Rosemary Christmas trees (or any other herbal topiary) have been grown in virtually perfect conditions, just waiting to be placed on retail shelves across the country. The smell alone is enough to convince any shoppers that one of these beauties needs to come home and live on the table. However, the moment they leave the warm, perfect greenhouses that they were grown in, problems can occur. With proper care, though, your rosemary Christmas tree can last through the holiday season.
Buy Your Rosemary Tree Early
If your weather is unseasonably warm or you're lucky enough to see the topiaries within the first day or so of their arrival to the retail store, you may be lucky enough to get healthy rosemary. Ask the store to wrap your rosemary in a bag, especially if it's chilly outside, so it doesn't get a shock when going from the store to your vehicle. Go directly home, and don't allow the rosemary to sit in fluctuating temperatures while you shop.
Unwrap and Water
Once you get your rosemary topiary home, remove the wrapping and check out the condition of the potting soil and roots. If needed, re-pot accordingly. If nothing else, your topiary will probably be dry. Once the plants get into your care, place it on a small dish of pebbles and water lightly. Alternatively, place the pot in water and allow it to absorb water for an hour or so. This ensures that the plant doesn't get too much water and keeps spots from forming on the rosemary itself from the minerals that are in the water.
How to Care for a Rosemary Tree
Care for your rosemary like any other houseplant that needs plenty of light. They do best under a grow light or in a south-facing window. The tree's perfect shape should last throughout the holiday season, but after that, you will have to trim back to your preferred shape as it starts to grow out a bit.

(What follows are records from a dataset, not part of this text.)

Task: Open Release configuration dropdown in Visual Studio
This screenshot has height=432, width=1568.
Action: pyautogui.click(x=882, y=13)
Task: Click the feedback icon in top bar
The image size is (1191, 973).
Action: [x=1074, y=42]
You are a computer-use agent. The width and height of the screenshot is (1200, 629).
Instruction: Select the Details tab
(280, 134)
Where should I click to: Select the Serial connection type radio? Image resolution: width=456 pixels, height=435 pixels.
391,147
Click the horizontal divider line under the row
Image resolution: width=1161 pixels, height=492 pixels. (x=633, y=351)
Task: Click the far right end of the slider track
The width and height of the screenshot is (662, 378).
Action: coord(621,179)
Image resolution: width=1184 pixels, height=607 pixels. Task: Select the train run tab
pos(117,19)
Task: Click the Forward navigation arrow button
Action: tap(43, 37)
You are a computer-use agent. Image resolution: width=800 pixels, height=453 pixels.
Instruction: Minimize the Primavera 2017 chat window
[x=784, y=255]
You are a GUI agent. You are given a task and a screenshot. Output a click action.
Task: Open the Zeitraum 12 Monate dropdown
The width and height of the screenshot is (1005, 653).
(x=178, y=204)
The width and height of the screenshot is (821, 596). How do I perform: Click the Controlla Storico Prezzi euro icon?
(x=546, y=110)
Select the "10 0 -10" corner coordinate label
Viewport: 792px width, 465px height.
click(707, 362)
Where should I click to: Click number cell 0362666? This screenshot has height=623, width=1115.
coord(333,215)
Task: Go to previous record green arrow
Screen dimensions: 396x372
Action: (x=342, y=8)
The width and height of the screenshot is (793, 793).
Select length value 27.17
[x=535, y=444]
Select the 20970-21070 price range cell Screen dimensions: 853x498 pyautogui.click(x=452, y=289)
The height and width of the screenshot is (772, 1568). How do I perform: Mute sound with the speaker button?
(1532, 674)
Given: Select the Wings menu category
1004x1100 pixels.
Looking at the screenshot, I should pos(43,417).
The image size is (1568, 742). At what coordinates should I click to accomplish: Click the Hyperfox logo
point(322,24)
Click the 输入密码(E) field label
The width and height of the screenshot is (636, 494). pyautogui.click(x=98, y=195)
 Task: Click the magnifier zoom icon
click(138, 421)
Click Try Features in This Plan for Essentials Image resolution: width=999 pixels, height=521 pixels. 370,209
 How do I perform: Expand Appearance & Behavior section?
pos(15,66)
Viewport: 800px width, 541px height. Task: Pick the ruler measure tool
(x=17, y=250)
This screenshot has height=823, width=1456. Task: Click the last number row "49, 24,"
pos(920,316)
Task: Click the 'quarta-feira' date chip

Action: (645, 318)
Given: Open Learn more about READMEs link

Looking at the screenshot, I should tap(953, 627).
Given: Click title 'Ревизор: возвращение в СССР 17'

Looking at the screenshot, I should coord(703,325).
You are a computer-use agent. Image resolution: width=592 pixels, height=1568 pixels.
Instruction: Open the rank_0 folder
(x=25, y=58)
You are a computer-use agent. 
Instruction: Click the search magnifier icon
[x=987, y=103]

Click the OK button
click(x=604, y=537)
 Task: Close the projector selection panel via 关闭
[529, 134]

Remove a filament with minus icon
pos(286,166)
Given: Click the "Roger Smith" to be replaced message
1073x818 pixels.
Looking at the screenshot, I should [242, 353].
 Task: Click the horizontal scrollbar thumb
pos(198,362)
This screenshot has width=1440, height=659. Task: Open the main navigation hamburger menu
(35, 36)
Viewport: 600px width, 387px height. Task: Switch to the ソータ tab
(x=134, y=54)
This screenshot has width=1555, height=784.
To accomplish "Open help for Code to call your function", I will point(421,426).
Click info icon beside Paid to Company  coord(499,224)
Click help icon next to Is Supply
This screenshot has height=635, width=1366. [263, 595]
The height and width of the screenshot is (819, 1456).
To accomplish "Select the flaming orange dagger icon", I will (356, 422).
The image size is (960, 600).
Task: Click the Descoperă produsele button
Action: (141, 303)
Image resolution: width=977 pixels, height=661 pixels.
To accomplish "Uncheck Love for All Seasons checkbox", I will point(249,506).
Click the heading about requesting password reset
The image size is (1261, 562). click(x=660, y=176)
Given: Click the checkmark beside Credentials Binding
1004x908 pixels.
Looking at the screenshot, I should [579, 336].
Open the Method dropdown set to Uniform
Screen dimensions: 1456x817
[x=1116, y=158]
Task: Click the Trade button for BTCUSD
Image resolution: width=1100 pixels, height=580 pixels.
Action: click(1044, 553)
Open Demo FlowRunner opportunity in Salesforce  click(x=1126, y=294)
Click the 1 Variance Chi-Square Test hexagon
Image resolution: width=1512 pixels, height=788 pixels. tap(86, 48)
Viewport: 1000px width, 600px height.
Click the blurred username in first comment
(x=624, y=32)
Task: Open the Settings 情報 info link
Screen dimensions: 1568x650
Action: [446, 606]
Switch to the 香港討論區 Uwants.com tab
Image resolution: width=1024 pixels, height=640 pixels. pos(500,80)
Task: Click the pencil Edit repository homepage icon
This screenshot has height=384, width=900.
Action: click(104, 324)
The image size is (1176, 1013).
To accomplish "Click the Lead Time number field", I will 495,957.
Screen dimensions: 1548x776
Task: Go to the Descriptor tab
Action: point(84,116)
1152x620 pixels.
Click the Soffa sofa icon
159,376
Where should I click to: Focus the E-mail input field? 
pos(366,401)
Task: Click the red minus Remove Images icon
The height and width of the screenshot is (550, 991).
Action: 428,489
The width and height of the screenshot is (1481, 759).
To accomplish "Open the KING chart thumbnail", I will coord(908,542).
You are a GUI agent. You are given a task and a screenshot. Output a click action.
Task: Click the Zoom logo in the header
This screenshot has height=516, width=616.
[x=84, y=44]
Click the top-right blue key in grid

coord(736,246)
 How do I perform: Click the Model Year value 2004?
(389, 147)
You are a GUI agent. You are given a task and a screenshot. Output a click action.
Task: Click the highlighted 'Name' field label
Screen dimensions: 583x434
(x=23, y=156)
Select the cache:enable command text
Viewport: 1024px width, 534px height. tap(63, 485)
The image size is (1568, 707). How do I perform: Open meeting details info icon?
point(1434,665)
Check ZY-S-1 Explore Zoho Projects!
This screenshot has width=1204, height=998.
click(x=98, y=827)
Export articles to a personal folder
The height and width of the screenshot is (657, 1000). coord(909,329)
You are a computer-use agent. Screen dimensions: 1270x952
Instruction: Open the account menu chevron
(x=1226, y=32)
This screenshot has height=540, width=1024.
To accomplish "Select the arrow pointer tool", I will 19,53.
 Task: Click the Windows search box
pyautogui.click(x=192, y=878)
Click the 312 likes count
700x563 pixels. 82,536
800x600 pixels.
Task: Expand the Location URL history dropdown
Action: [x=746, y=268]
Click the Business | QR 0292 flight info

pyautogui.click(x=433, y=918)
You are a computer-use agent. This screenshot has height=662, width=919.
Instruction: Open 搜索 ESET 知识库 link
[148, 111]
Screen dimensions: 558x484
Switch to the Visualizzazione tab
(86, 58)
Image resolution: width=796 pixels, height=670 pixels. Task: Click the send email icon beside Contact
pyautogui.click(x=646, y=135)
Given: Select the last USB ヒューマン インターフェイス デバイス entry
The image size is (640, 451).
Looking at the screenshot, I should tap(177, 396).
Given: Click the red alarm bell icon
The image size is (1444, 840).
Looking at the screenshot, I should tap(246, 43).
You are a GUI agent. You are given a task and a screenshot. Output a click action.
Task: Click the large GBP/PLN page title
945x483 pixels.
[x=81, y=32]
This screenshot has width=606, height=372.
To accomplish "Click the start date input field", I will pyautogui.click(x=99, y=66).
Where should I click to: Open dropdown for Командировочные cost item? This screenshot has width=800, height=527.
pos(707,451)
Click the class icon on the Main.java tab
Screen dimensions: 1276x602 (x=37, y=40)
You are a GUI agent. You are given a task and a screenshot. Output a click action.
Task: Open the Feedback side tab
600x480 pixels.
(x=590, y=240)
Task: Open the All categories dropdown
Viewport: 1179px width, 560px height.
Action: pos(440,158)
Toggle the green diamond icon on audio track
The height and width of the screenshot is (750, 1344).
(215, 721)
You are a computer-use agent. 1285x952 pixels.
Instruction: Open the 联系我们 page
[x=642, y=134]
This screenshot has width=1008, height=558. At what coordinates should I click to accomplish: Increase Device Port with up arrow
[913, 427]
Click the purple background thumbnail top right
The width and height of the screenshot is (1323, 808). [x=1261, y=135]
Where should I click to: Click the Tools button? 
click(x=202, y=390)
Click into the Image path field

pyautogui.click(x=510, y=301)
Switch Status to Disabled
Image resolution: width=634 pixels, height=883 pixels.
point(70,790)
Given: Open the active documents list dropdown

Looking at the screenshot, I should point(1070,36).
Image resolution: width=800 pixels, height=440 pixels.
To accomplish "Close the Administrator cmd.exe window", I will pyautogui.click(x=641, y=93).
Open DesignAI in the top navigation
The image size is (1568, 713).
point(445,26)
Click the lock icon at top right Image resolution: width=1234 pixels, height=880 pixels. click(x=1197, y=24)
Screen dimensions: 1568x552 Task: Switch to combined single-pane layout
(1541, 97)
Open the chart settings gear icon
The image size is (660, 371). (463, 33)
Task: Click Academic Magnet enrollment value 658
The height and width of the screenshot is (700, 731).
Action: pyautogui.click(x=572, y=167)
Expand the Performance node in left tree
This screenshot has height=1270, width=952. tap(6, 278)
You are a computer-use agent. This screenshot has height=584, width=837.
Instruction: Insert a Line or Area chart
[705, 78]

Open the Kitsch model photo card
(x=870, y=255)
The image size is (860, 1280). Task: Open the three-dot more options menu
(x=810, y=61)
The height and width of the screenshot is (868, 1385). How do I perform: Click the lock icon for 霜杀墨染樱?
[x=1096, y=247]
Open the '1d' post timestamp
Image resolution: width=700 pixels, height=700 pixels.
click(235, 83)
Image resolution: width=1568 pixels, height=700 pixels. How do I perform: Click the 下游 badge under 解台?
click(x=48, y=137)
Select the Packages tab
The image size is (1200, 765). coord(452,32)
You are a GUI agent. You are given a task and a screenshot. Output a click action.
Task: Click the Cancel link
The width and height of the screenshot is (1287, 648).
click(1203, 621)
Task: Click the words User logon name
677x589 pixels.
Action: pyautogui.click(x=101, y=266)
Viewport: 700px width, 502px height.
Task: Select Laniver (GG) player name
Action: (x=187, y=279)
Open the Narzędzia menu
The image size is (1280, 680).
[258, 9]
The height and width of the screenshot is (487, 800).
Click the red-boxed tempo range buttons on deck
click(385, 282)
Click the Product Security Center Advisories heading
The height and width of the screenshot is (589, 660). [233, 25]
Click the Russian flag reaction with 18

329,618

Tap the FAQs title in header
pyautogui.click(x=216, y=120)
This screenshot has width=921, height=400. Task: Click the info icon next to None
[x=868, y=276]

Common Problems with Rosemary Trees
How do you know if your rosemary is starting to suffer, and can it be saved? Some signs that your rosemary is not doing well include:
If you find that the rosemary is starting to look shriveled and even a bit silvery colored, it is dried out. It may be too late, but try to recover it by removing any foil wrapping and placing it in a sink with 1 inch of tepid water. Allow the plant to soak up moisture for 30 minutes or so. It will not be dripping, and the top may even still be a bit dry feeling. Allow the pot to drip any excess water before re-wrapping in the foil, and place back into the bright sunlight. You will know if this worked within a couple of days.
Browning leaves or leaves falling off when the plant is moved
Unfortunately, this is a sign that the plant is too far gone. However, you may be able to save part of the plant but not the shape. Prune back to living wood (you may not find any), and water with a light fertilizer-like worm compost.
Bits of cotton or webbing are starting to show
This means you have a mite infestation. These mites probably came in on the plant, and it is not worth the effort to try and remove them. Throw the plant away and start new.